When music therapist Christine Vaskas works with babies in the neonatal intensive-care unit, the effect of her interventions are almost always immediately apparent.
"If I see the heart rate is high or jumping around, and I provide an intervention," Vaskas said, "all of a sudden I see the heart rate stabilize. It's bringing the baby back to the womb in an auditory way."
Vaskas, who has been a music therapist for five years, conducts clinical work and supervises interns and fellows at NICUs at three hospitals in the Mount Sinai Health System in New York City. The NICU program, First Sounds: Rhythm, Breath and Lullaby, is one of several under the umbrella of the Louis Armstrong Center for Music and Medicine, which offers music therapy in medical settings.
In 2013, a study led by Joanne Loewy, the Armstrong Center's director, found that certain live sounds, when provided in a music therapy context, could influence the respiratory and cardiac functions of premature infants.

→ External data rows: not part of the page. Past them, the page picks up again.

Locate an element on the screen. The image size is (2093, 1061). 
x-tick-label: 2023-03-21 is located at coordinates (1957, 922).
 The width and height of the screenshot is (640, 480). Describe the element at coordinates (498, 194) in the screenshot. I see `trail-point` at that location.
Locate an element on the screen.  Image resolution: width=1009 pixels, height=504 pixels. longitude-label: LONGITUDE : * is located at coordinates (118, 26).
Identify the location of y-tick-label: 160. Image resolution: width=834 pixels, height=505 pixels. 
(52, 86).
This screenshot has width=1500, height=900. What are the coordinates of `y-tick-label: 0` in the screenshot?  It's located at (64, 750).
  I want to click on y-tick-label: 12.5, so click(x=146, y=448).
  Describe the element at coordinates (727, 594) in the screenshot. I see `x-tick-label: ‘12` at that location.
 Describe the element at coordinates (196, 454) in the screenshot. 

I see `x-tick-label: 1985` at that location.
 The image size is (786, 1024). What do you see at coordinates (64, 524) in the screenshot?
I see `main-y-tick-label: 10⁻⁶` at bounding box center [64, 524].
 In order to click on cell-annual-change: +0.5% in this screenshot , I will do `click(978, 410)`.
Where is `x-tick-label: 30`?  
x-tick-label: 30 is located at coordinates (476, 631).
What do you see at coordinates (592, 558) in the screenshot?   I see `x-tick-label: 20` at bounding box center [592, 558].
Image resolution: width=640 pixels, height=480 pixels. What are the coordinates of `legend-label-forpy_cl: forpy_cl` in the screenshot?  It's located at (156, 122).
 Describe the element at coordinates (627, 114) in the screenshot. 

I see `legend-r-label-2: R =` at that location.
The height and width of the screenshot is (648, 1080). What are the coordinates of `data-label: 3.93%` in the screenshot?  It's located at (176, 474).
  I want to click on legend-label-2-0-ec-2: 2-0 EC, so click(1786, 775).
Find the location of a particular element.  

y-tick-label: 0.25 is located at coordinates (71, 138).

Those interventions could improve feeding behavior, enhance sleep and decrease stress, according to the randomized clinical trial, which spanned two years and 11 facilities in the Northeast.
About 1 in 10 infants in the U.S. is born preterm, or before 37 weeks, according to 2015 data from the Centers for Disease Control and Prevention. These babies are at higher risk of serious disability or death, and in 2013, about a third of infant deaths were caused by preterm issues. Those who survive can have trouble breathing or eating. They also often have developmental delays and other medical problems.
The music therapy Vaskas provides is not your conventional Bach or Mozart drifting passively in the background. These are sounds directed at the baby and the parents, and they draw on three specific techniques developed by Loewy: rhythm, breath and lullaby.